At last we were summoned to pass aft and ashore. One torrent of humanity poured up each companion-way to the hurricane deck and aft, while a third stream went through the main deck alley-way, all lugging the preposterous bundles. The children, seeing sufficient excitement on foot to incite them to cry, and being by this time very hungry, began to yell with vigor. A frenzy seemed to possess some of the people as groups became separated. If a gangway had been set to a rail-port forward, there would have been little of the hullabaloo, but for a time it was frightful.

The steerage stewards kept up their brutality to the last. One woman was trying to get up the companion-way with a child in one arm, her deck chair brought from home hung on the other, which also supported a large bundle. She blocked the passage for a moment. One of the stewards stationed by it reached up, dragged her down, tore the chair off her arm, splitting her sleeve as he did so and scraping the skin off her wrist, and in his rage he broke the chair into a dozen pieces. The woman passed on sobbing, but cowed and without a threat.

As we passed down the gangway an official stood there with a mechanical checker numbering the passengers, and uniformed dock watchmen directed the human flood pouring off the ship where to set down the baggage to await customs inspection.

The scene on the pier had something impressive in it, well worthy of a painter of great human scenes. The huge enclosed place, scantily lighted by a few apertures, and massive with great beams and girders, was piled high in some places with freight, and over all the space from far up near the land end, where a double rope was stretched to prevent immigrants from escaping without inspection, down to the pier head, where the big door was open to allow the immigrants to pass out and aboard the barges waiting to convey them down the river again to Ellis Island, was covered with immigrants, customs inspectors, special Treasury detectives, Ellis Island officials, stevedores, ship’s people, dock watchmen, and venders of apples, cakes, etc.

The dock employees were all German, some of them speaking very little English, and none that I saw using Italian. While their plan of keeping the immigrants in line in order to facilitate the inspection of baggage was all very good and quite the proper thing, the brutal method in which they enforced it was nothing short of reprehensible. The natural family and neighborhood groups were separated, and a part of the baggage was dumped in one place and a part in another. When the dock men had herded the off-coming immigrants in a mass along the south side of the pier with an overflow meeting forward of the gangway on the north, it was the natural thing for the parties to begin to hunt for each other, and for leaders of groups to endeavor to assemble the baggage. Women ran about crying, seeking their children. Men with bunches of keys hurried hither and thither searching for the trunks to match in order to open them for customs inspection, and children fearsomely huddled in the heaps of baggage, their dark eyes wide with alarm. The dock men exhorted the people in German and English to remain where they were, and, when the eager Italians did not understand, pushed them about, belabored them with sticks, or seized them and thrust them forcibly back into the places they were trying to leave.

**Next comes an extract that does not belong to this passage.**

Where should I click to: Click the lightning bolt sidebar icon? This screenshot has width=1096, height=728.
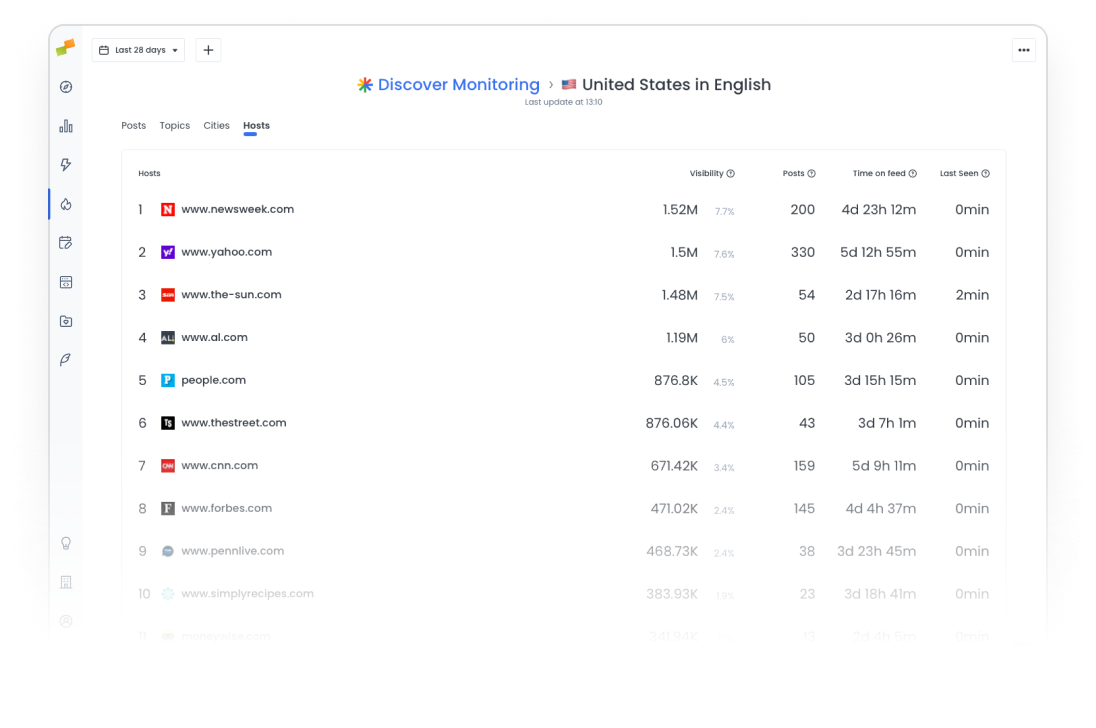pos(65,165)
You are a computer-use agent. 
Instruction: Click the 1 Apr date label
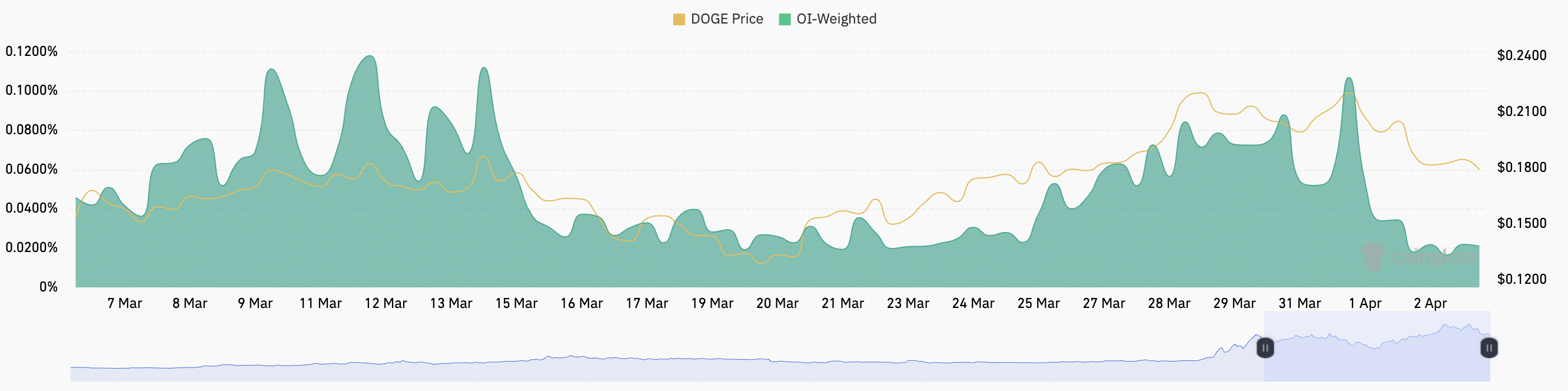tap(1365, 303)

One massive German speaking good English was endeavoring to prevent our party from going to the spot where we saw our baggage, and where the customs inspectors were already at work. Camela and Concetta were in advance, Antonio was assembling the hand baggage, and my wife was guarding the camera, inoperative here for lack of light, so that there was no one with the party that understood German or English.

“Get back there, get back there!” he shouted in English.

“I must go unlock my trunks,” said Camela in Italian, understanding from his gesture that she was called to a halt.

“I’ll knock the brains out of a few of you dirty —— — —— with this club. G— —— your —— souls to —— any way. I’ll break your neck if you leave that line again, —— —— ——,” etc.